Arjun quietly obtained a warrant and confronted Verma at his farmhouse.

“You went to the hotel after Meera left,” Arjun said. “You took Rajiv’s key from the front desk earlier. He had proof of your corruption. You silenced him.”

Verma gave a cold smile. “Bold theory. Any evidence?”

Arjun slid a pen drive across the table. “Service elevator video. Your face reflected in the metal. Not perfect, but enough.”

Verma’s smile faded. “You’ll ruin your career.”

“I’d rather lose a job than my conscience.”

The commissioner lunged for the flash drive.

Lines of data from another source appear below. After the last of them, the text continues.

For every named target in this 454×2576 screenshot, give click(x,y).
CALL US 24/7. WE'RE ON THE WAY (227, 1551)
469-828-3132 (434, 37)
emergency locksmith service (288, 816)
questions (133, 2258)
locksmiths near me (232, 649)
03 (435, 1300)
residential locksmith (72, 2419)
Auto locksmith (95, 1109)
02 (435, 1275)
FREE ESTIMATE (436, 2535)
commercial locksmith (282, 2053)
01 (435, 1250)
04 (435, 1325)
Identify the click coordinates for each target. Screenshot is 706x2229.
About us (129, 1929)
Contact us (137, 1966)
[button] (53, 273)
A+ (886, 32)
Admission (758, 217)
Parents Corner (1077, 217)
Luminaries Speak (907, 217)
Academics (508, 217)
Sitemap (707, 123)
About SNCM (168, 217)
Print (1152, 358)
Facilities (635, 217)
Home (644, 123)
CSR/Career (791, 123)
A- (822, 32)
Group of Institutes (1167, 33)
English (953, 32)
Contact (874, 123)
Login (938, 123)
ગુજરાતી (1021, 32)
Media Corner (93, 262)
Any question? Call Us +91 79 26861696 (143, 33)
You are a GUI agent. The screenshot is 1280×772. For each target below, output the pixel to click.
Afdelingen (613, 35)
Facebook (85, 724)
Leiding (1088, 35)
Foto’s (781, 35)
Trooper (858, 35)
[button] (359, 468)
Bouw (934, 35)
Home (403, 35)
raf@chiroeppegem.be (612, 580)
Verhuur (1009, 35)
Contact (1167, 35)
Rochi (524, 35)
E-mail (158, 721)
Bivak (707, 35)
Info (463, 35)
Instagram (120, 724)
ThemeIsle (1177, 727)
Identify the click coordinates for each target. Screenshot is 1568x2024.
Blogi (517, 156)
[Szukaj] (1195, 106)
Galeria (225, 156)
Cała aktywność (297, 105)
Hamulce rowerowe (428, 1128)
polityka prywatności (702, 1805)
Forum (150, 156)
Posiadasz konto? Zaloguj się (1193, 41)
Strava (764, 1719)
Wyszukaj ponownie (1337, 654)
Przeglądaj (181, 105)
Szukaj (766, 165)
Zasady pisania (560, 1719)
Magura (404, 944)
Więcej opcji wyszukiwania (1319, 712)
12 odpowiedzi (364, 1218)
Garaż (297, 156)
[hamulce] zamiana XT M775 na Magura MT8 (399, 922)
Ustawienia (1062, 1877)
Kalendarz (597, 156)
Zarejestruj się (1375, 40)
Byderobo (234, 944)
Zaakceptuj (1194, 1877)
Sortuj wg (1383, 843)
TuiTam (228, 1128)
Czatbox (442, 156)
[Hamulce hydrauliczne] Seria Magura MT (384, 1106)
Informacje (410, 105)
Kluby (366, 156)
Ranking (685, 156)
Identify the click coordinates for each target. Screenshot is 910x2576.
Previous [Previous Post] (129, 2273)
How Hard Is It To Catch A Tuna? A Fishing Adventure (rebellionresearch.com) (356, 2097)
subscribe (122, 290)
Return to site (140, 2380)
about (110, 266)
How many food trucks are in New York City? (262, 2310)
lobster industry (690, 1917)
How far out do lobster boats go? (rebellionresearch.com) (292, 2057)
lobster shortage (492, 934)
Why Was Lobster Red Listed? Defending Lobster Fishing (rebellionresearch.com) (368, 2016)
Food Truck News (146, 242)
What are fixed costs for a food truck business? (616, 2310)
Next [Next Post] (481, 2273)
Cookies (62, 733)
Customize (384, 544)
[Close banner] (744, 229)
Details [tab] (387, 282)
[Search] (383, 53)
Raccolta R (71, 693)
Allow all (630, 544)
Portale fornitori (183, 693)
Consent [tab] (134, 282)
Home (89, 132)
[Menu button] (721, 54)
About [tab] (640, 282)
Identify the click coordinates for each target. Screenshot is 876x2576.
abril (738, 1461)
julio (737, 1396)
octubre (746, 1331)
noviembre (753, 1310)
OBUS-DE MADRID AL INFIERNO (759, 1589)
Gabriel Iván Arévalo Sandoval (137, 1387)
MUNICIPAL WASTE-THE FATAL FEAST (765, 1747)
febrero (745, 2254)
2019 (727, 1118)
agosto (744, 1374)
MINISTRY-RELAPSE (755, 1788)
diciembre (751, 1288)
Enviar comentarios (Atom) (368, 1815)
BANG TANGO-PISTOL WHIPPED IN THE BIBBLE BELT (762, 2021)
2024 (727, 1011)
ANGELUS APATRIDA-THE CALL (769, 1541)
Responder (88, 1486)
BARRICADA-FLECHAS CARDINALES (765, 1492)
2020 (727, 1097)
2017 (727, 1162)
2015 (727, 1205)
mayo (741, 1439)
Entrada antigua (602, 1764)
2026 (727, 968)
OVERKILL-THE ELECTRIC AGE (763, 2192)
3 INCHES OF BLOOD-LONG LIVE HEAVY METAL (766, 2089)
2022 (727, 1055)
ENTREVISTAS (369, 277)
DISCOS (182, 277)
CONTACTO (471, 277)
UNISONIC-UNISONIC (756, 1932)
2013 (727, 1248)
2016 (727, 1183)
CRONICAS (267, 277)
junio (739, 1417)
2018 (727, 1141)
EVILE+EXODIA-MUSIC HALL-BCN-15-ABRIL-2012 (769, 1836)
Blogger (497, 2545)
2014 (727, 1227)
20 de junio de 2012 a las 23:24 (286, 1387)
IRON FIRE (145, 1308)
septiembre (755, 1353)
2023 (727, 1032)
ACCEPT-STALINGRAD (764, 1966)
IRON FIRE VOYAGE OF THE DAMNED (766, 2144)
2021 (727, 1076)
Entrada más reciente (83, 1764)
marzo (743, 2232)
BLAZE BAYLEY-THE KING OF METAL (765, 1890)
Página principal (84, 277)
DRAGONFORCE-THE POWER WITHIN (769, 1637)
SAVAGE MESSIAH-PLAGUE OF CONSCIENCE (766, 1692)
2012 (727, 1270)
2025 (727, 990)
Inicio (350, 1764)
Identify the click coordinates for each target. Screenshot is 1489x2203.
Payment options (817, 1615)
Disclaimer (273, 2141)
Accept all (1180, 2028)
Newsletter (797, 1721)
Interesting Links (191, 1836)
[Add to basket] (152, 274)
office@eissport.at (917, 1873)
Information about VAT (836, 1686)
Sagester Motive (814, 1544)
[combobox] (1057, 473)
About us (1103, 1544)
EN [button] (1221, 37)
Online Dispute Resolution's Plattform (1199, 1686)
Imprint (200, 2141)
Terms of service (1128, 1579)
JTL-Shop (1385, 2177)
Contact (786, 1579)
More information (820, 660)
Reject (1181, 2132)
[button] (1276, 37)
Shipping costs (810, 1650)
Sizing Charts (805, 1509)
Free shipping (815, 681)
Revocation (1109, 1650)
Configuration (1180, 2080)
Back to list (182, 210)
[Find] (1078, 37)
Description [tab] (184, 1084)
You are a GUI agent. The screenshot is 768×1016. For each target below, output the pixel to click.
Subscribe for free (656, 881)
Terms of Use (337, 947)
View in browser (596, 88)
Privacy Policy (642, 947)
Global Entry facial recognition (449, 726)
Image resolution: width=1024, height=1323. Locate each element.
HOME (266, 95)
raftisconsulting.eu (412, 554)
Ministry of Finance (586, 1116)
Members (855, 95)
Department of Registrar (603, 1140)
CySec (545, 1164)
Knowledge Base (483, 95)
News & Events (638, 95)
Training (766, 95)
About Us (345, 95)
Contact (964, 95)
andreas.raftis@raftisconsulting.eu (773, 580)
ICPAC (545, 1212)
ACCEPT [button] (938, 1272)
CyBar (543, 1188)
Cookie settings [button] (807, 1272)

Officers waiting outside stormed in and pulled him back.

Days later, the case made headlines: Top Cop Arrested for Murder of Consultant.
Meera was charged only for obstruction of justice; her sister’s complaint against Rajiv supported her motive but not murder.
Dev was cleared after his testimony helped prove the timeline.

Arjun stood outside the hotel one last time. Rain washed the neon lights into streaks on the pavement.

The electronic lock on Room 812 had been replaced, but Arjun still carried the real “key”: the evidence of power, greed, and how close justice had come to being locked away.